Tag-based annotation creates better avatars
This work addresses the problem of efficient and accurate avatar creation for users and developers, offering an incremental improvement over existing rendering systems by reducing annotation noise and adaptation costs.
The paper tackles the challenge of creating avatars from human images by addressing the difficulty users face in tuning numerous parameters and the high label noise in training data due to annotator struggles. It proposes a tag-based annotation method that improves annotator agreement, leads to more consistent machine learning predictions, and reduces the cost of adding new rendering systems.

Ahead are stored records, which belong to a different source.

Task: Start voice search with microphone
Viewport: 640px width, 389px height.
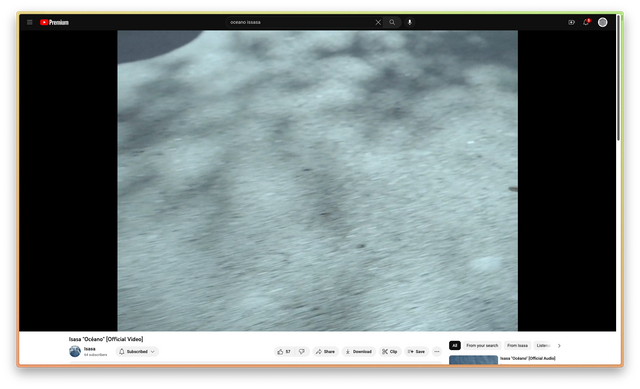Action: click(x=409, y=22)

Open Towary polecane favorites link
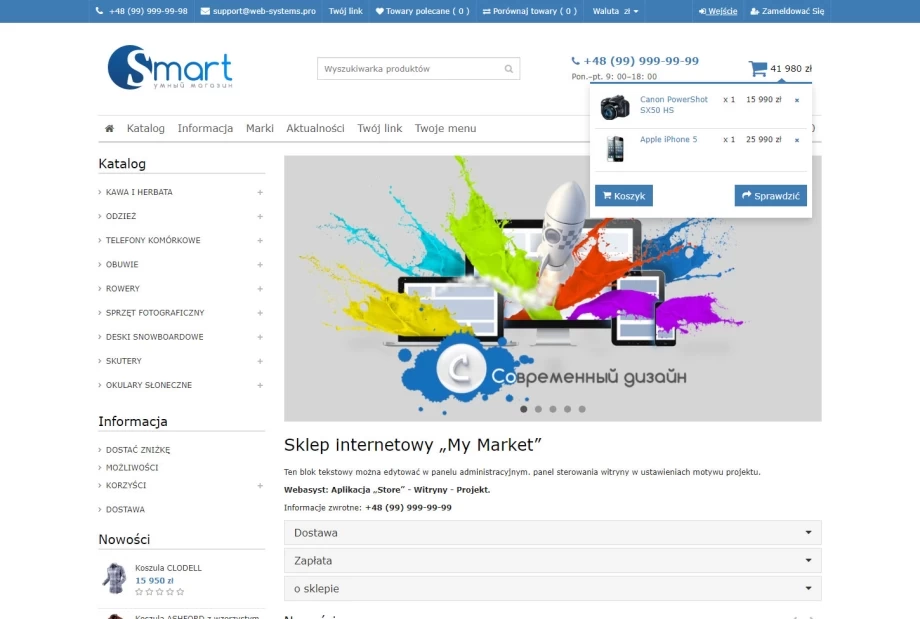click(x=422, y=11)
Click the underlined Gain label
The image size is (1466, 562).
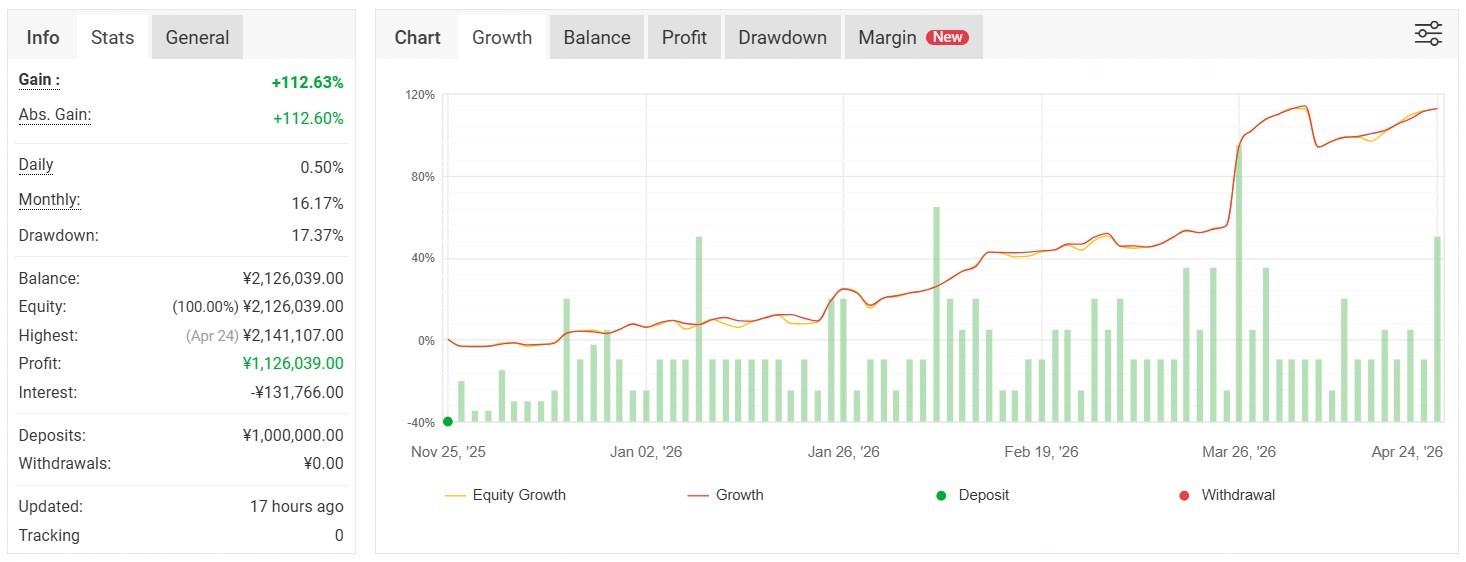coord(39,80)
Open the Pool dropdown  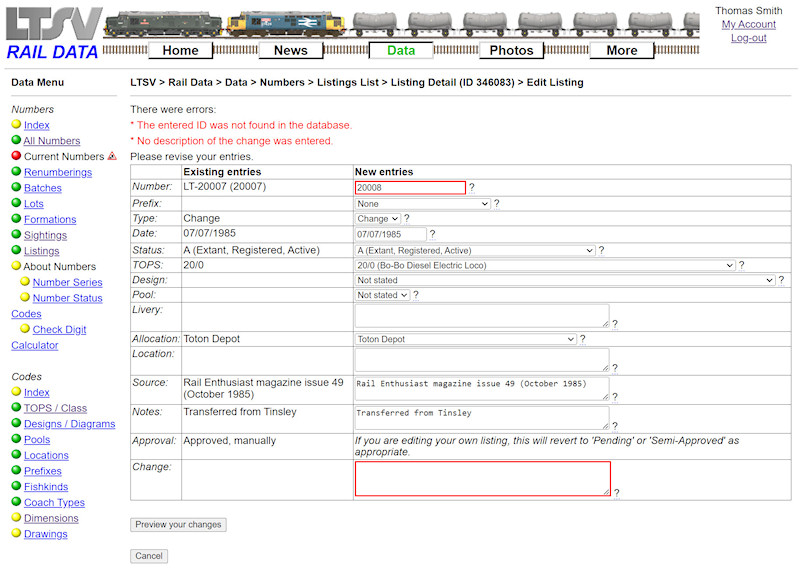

Avatar creation from human images allows users to customize their digital figures in different styles. Existing rendering systems like Bitmoji, MetaHuman, and Google Cartoonset provide expressive rendering systems that serve as excellent design tools for users. However, twenty-plus parameters, some including hundreds of options, must be tuned to achieve ideal results. Thus it is challenging for users to create the perfect avatar. A machine learning model could be trained to predict avatars from images, however the annotators who label pairwise training data have the same difficulty as users, causing high label noise. In addition, each new rendering system or version update requires thousands of new training pairs. In this paper, we propose a Tag-based annotation method for avatar creation. Compared to direct annotation of labels, the proposed method: produces higher annotator agreements, causes machine learning to generates more consistent predictions, and only requires a marginal cost to add new rendering systems.